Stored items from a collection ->
·····
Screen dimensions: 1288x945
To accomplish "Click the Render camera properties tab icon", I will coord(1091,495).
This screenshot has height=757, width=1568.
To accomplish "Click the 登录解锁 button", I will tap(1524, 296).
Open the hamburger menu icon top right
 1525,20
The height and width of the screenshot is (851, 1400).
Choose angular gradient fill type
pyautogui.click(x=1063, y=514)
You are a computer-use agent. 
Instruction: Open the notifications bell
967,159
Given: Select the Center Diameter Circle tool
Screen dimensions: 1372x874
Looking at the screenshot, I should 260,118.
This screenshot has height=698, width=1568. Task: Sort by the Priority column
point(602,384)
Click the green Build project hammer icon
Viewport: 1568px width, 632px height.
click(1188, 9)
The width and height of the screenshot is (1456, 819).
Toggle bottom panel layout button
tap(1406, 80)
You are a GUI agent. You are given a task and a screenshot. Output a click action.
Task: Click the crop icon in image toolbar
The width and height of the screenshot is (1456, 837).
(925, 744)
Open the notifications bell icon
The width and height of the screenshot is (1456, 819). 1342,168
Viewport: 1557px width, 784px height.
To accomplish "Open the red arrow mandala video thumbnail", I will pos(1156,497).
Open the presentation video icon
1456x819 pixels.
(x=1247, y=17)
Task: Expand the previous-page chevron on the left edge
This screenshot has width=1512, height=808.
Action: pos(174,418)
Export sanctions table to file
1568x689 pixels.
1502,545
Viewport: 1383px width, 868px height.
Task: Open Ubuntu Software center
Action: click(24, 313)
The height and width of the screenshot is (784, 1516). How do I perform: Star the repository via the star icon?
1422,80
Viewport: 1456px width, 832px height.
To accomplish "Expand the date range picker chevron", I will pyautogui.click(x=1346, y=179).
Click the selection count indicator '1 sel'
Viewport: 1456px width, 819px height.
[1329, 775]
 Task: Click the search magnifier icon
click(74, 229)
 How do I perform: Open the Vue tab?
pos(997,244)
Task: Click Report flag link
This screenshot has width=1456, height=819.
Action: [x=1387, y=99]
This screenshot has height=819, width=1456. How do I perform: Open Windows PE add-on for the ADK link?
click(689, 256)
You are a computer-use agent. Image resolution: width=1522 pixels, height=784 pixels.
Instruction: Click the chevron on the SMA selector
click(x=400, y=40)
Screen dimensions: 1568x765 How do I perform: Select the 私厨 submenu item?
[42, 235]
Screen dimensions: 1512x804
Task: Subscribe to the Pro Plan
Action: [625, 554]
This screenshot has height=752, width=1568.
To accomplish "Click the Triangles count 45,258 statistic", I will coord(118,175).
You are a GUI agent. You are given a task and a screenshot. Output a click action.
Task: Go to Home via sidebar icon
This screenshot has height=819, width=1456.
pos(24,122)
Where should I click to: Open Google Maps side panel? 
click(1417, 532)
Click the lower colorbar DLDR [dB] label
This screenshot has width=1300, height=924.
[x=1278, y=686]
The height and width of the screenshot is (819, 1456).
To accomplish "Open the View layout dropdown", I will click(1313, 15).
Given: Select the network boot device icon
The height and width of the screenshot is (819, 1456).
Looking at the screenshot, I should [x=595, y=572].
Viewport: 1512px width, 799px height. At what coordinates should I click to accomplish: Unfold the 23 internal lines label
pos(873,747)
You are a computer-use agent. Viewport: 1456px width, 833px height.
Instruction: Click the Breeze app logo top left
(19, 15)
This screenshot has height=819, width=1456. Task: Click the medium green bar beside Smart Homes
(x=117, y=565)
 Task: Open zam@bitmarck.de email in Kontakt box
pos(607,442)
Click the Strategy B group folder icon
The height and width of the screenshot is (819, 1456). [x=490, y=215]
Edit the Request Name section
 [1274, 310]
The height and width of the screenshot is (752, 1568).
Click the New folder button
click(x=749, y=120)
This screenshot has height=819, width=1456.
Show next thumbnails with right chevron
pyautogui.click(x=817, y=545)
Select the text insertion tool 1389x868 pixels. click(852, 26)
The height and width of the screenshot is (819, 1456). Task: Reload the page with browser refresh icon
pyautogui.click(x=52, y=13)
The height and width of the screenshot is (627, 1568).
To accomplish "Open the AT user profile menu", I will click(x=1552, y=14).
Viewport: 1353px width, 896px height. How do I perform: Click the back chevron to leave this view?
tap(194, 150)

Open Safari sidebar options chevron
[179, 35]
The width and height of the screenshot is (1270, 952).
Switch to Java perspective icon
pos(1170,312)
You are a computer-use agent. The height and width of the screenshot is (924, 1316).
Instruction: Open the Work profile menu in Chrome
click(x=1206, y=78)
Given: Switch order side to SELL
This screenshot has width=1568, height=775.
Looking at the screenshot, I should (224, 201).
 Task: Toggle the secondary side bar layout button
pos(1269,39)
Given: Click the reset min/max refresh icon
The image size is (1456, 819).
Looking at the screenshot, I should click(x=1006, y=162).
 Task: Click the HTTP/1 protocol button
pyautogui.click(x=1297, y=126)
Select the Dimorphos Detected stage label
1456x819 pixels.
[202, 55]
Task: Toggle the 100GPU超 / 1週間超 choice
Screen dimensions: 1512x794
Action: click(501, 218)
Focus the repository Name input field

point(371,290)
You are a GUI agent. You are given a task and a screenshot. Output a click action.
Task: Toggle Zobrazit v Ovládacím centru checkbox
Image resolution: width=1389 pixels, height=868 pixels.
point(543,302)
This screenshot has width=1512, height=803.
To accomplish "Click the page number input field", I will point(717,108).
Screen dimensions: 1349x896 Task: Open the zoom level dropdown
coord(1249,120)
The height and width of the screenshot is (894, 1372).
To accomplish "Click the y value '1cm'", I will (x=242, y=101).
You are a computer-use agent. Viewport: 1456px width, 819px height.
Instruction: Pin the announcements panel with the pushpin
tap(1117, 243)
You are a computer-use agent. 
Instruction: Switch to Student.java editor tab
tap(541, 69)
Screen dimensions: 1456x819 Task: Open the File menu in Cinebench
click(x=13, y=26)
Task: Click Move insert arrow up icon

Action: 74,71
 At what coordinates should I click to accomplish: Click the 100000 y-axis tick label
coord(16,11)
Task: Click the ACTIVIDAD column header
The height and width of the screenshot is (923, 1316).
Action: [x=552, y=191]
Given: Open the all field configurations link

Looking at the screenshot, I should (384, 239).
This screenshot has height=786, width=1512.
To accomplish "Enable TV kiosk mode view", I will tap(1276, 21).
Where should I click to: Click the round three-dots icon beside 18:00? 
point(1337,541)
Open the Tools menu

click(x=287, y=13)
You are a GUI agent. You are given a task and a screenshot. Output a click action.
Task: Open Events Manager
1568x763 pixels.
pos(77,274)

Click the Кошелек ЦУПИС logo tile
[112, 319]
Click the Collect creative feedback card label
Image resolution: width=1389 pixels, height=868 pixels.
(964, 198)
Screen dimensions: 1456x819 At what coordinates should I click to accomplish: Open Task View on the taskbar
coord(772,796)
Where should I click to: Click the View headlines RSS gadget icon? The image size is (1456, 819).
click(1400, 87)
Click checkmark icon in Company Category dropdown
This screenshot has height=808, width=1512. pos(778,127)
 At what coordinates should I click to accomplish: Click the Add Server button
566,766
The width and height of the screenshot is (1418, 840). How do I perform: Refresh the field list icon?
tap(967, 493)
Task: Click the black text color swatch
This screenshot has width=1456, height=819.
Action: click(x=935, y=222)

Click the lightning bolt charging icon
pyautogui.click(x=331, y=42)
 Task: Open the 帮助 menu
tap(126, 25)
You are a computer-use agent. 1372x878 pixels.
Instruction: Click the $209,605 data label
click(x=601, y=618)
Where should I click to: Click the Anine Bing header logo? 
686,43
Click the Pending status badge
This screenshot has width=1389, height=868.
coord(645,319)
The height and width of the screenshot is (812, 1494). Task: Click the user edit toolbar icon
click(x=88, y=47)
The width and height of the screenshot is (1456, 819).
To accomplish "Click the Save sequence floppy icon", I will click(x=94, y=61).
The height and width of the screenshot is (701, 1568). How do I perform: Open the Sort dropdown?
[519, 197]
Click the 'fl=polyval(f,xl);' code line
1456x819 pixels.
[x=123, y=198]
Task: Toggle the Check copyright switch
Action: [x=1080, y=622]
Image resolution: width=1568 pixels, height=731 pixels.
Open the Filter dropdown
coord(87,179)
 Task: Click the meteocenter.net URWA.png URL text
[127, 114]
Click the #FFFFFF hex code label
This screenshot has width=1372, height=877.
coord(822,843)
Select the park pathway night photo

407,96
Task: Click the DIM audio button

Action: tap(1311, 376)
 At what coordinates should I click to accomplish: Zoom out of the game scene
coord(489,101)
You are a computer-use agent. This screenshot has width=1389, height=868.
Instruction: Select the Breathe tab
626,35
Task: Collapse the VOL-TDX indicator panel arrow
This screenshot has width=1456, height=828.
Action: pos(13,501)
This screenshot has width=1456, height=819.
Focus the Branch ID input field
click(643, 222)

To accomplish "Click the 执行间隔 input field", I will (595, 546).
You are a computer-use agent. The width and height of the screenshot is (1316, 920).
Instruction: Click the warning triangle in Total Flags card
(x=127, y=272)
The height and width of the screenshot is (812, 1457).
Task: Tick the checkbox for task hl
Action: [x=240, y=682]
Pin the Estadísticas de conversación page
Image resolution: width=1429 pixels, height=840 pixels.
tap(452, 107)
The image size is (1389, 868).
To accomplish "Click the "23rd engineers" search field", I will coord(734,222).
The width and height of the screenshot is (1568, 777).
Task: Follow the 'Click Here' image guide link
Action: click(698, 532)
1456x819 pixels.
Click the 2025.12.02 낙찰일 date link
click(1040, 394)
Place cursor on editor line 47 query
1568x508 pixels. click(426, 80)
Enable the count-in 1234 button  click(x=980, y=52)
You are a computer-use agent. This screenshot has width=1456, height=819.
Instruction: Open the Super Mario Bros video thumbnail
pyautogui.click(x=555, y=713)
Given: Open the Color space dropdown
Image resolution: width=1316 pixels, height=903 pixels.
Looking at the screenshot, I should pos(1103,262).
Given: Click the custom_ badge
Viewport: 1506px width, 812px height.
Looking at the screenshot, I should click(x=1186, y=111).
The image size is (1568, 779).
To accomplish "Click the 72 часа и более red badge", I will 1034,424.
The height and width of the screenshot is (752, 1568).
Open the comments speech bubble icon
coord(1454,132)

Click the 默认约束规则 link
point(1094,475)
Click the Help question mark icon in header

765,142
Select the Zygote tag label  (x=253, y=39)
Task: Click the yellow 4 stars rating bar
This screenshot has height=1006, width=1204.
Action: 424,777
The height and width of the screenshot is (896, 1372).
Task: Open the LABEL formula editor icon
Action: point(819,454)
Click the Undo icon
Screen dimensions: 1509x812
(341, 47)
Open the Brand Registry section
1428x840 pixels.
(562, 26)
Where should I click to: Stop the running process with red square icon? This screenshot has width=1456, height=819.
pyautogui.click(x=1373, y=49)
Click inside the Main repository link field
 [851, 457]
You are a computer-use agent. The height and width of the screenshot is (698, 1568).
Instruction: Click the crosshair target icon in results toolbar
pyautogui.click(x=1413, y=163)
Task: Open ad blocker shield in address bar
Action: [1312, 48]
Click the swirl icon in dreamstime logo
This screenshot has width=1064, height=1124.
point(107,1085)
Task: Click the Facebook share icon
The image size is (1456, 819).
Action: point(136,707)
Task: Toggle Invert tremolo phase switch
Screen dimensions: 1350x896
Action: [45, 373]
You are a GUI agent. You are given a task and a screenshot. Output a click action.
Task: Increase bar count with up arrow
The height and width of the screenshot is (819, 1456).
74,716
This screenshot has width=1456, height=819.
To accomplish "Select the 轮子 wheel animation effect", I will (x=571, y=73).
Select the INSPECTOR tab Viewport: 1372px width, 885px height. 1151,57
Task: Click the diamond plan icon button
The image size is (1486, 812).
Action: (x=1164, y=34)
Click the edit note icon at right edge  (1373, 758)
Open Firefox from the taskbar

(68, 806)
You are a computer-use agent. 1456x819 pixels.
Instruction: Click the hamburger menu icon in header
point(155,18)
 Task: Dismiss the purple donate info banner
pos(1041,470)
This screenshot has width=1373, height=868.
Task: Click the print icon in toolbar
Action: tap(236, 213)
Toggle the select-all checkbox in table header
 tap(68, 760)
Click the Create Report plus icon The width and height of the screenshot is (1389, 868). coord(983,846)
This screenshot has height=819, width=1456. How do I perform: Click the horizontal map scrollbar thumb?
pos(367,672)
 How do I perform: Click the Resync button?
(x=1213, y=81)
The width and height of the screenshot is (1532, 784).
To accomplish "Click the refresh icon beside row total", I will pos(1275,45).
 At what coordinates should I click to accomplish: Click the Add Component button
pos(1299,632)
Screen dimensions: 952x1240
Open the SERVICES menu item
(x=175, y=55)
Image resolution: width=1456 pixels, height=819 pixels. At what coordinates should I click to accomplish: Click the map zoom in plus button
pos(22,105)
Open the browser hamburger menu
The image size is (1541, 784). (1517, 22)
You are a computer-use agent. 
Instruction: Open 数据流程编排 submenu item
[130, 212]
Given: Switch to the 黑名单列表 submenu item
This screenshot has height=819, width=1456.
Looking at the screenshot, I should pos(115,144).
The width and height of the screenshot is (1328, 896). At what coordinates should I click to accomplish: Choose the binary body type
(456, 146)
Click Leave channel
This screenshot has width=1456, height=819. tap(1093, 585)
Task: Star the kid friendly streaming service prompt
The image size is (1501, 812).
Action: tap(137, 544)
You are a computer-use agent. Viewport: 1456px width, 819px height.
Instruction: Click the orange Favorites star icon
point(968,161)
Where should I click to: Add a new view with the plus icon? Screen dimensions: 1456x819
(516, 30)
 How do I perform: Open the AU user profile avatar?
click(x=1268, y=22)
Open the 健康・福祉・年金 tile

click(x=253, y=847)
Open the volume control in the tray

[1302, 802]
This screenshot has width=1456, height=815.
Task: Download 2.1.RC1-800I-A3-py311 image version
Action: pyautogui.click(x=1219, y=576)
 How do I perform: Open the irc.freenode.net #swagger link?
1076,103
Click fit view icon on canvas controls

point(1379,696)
·····
WORK TO COMPLETE -> Restate word for word the lines above, beginning at the first one and ending at the line that carries "The height and width of the screenshot is (851, 1400).".

SOLUTION FOR THIS EXERCISE ->
Screen dimensions: 1288x945
To accomplish "Click the Render camera properties tab icon", I will coord(1091,495).
This screenshot has height=757, width=1568.
To accomplish "Click the 登录解锁 button", I will tap(1524, 296).
Open the hamburger menu icon top right
 1525,20
The height and width of the screenshot is (851, 1400).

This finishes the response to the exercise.